July 31, 2010

Teradata, Xkoto Gridscale (RIP), and active-active clustering

Having gotten a number of questions about Teradata’s acquisition of Xkoto, I leaned on Teradata for an update, and eventually connected with Scott Gnau. Takeaways included:

Frankly, I’m disappointed at the struggles of clustering efforts such as Xkoto Gridscale or Continuent’s pre-Tungsten products, but if the DBMS vendors meet the same needs themselves, that’s OK too.

The logic behind active-active database implementations actually seems pretty compelling: 

Analytic DBMS vendors pretty much all need to offer this. (Possible exception: If they have a data-mart-only positioning so extreme that customers will never care about any form of failover.) That said, I must confess to not having done a good job of tracking who does or doesn’t have which features in this area to date; informative comments to this post in that regard would be much appreciated!

Comments

9 Responses to “Teradata, Xkoto Gridscale (RIP), and active-active clustering”

  1. Michael McIntire on July 31st, 2010 1:06 pm

    Having tried to implement Active-Active in several shops, the last being several efforts at eBay, I think we need to find a different architectural framework.

    Dual-Active – or what I termed later as Multi-Active, puts the onus on the Application or Transformation Integration team to define standards, process, and tooling to implement a very difficult and at times less than transparent set of database state conditions.

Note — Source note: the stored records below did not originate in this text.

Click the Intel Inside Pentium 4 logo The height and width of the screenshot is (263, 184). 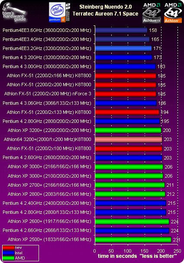pos(59,12)
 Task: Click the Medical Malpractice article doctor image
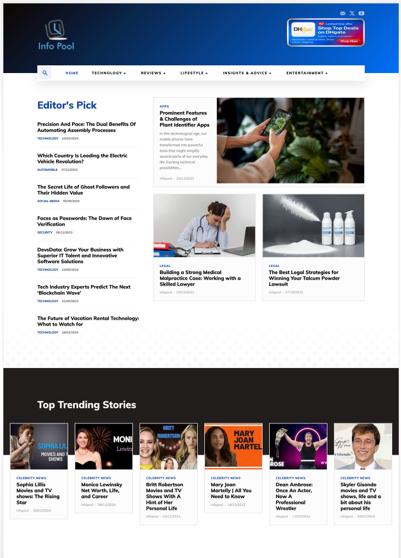204,225
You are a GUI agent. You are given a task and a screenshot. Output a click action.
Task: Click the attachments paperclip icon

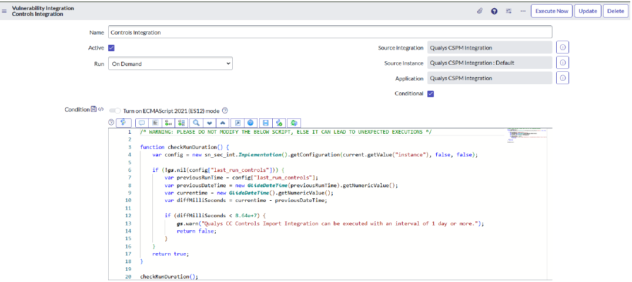tap(480, 11)
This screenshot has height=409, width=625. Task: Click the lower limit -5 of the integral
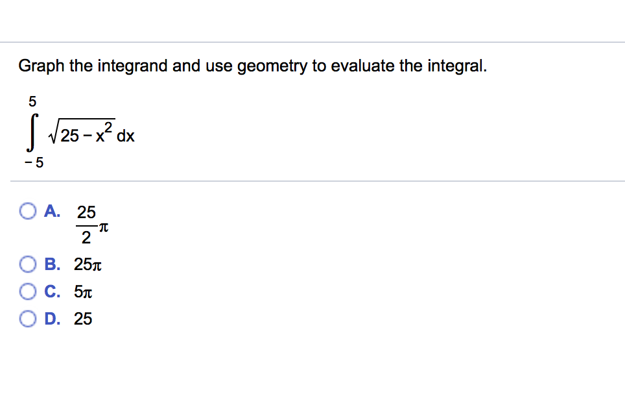pos(34,162)
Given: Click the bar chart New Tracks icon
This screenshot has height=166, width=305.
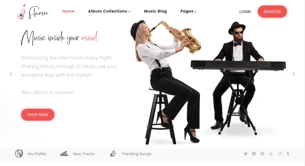Looking at the screenshot, I should tap(64, 153).
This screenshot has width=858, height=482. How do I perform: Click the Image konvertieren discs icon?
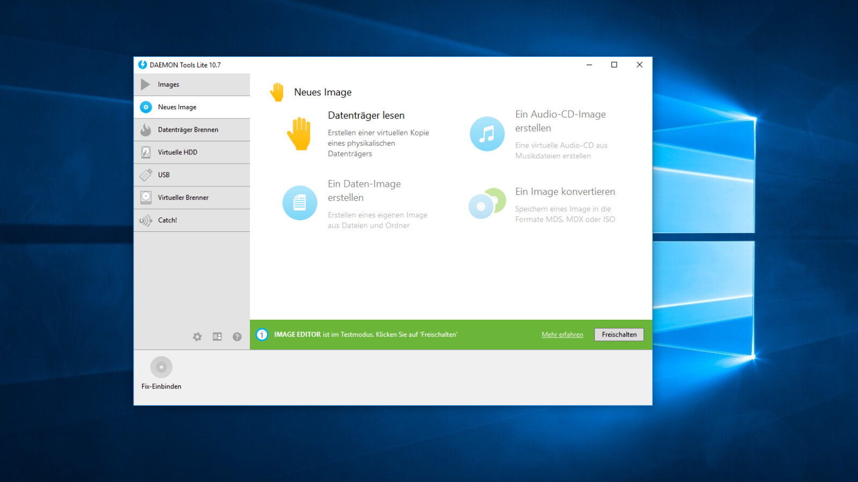click(487, 204)
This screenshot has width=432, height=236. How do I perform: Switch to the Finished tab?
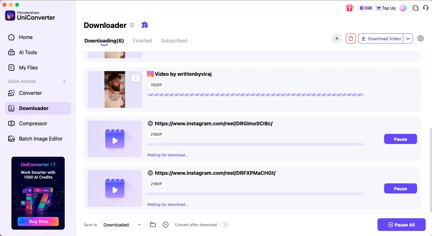[x=142, y=41]
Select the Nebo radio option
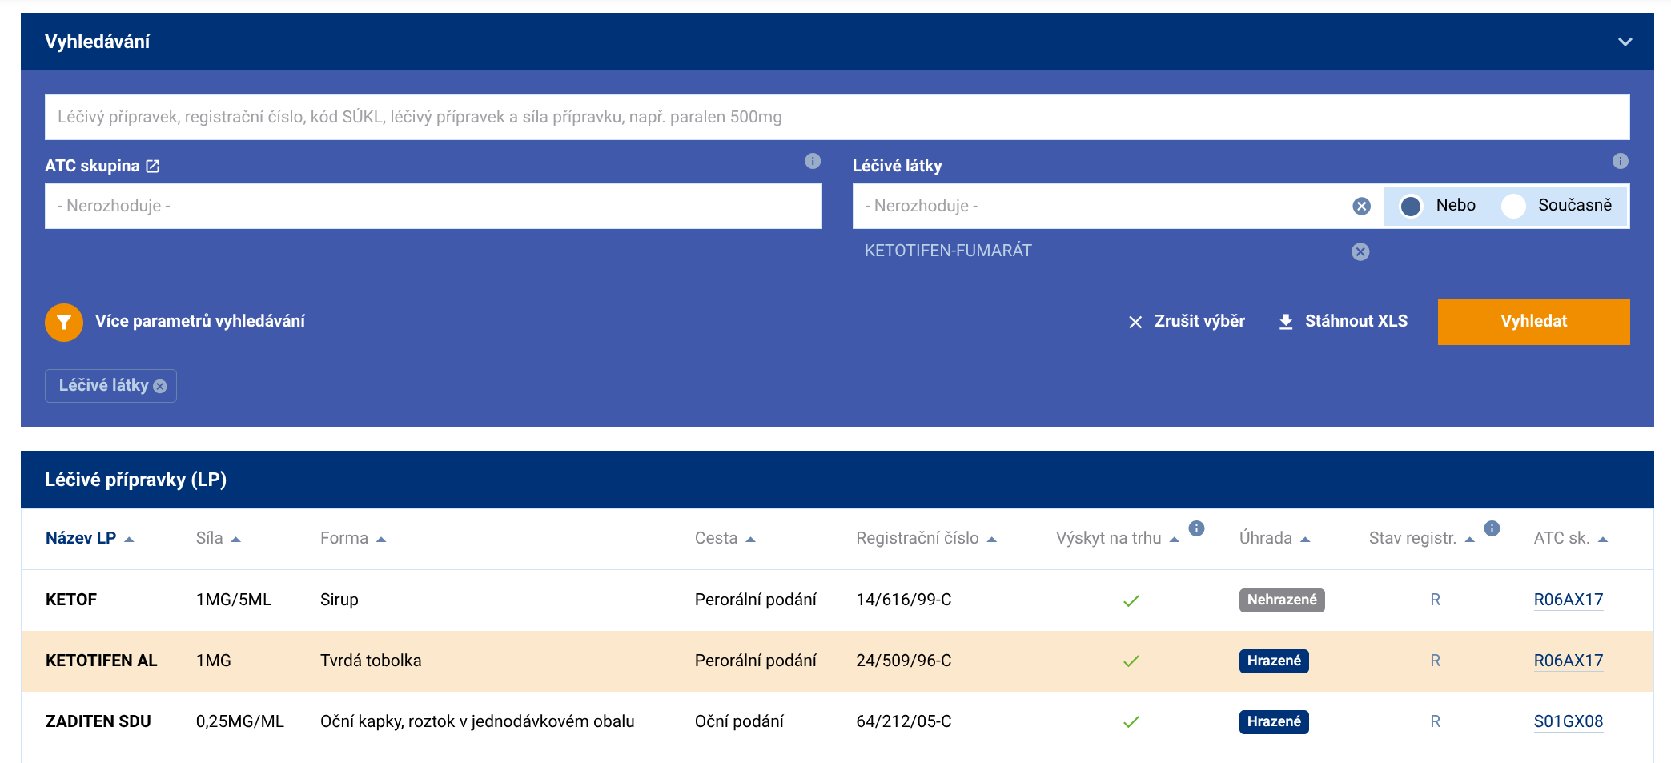The height and width of the screenshot is (763, 1671). 1411,206
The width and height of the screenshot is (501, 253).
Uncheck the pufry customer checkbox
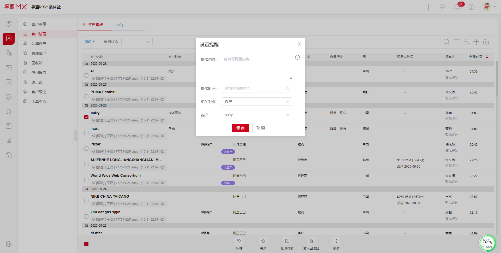pos(86,117)
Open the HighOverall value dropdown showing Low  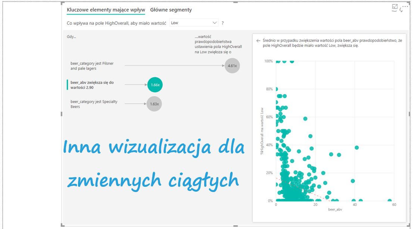click(194, 23)
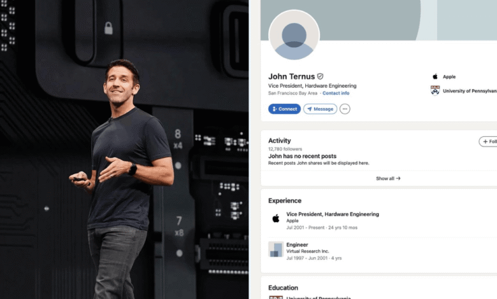This screenshot has width=497, height=299.
Task: Click the University of Pennsylvania crest icon
Action: pyautogui.click(x=435, y=90)
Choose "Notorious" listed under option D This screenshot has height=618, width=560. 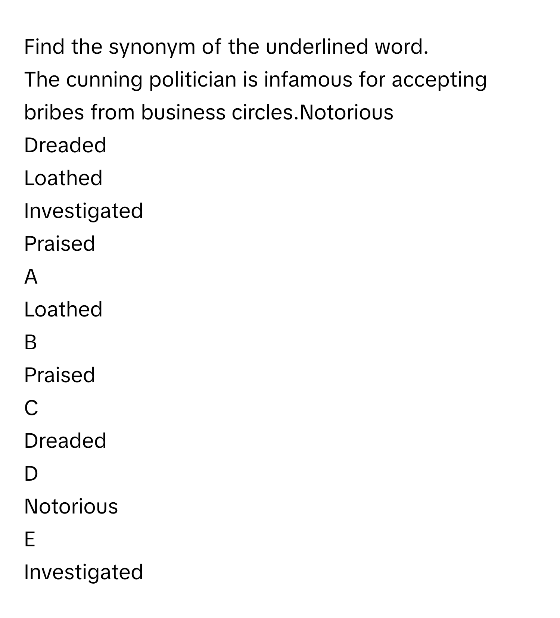[x=71, y=506]
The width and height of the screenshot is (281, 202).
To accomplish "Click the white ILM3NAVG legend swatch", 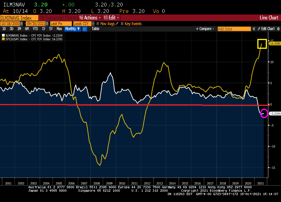I will coord(3,35).
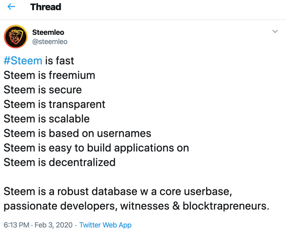Click the line 'Steem is transparent'
The width and height of the screenshot is (286, 236).
tap(55, 104)
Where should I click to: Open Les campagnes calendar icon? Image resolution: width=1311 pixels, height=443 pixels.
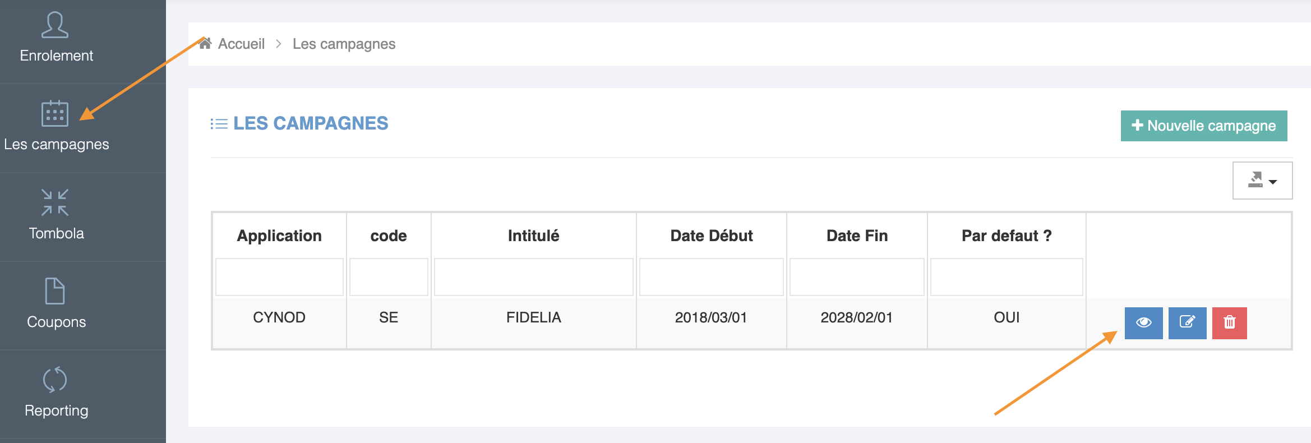tap(55, 113)
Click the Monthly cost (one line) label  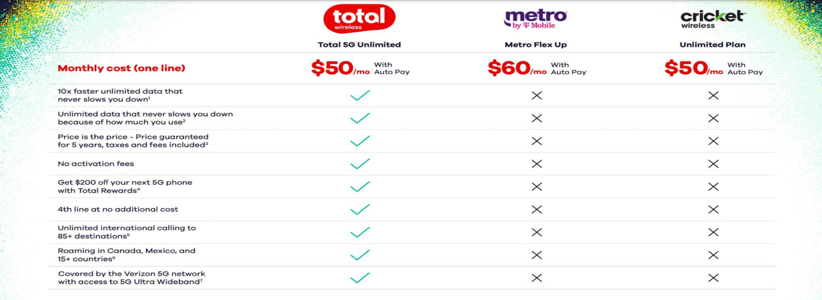click(121, 68)
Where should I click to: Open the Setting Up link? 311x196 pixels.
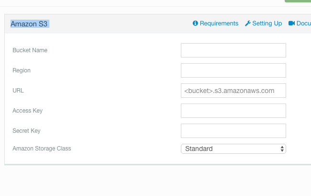(x=267, y=23)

    The onus for synchronization is put on the application in this framework, and not the database infrastructure. This is not such a bad thing when you have a strict hierarchy of transforms or a small number of them. But when you have 10’s of thousands of event driven transforms, and 100’s of separate concurrent chains of logic, this is simply not practical.

    Other high level problems which tend to force the app to deal with it, are the high variability of a Unit of Work in typical EDW systems, combined with highly mixed workloads. OLTP systems do not typically have UoW which run for hours, mixed right in with sub-second queries.

    Teradata’s efforts to find tooling to simplify this process are applauded, but I think the root cause of our problems is that we’re putting the responsibility for transaction synchronization in the wrong part of the infrastructure.

    I am not much for complaining without a solution, but in this case we’re chasing and extremely high cost solve without rationalizing the human and time to market costs over the benefits. Yeah, there are some really notable implementations. Now find me a one that scaled to 10’s of thousands of production entities, and 100’s of TB’s of user data.

    Bluntly: The Dual Active method does not scale.

  2. Curt Monash on July 31st, 2010 6:54 pm

    Michael,

    If I understand you correctly, you’re saying that databases which are in sync for the purposes of one kind of query might not be in sync for another — and by the time you’ve dealt with that at the application level, the imagined benefits of active-active are out the window.

    If so, my answer would be that it’s the DBMS vendors’ job to make sure that a database looks logically like ONE database to the application, whatever that takes. Then, the scalability question is reduced to “Are we really sending enough of the work to what otherwise would be an idle system to justify all the cost and hassle of the tooling”?

    But anyway, you’re sure put in perspective why third-party offerings find it very hard to get traction. Thanks!

    CAM

  3. Paul Johnson on August 5th, 2010 7:52 am

    The dual-active vision for Teradata was announced ~5 years ago at a Teradata Partners event in the US (can’t remember which one). As ever, Steven Brobst gave a very entertaining pitch on the subject.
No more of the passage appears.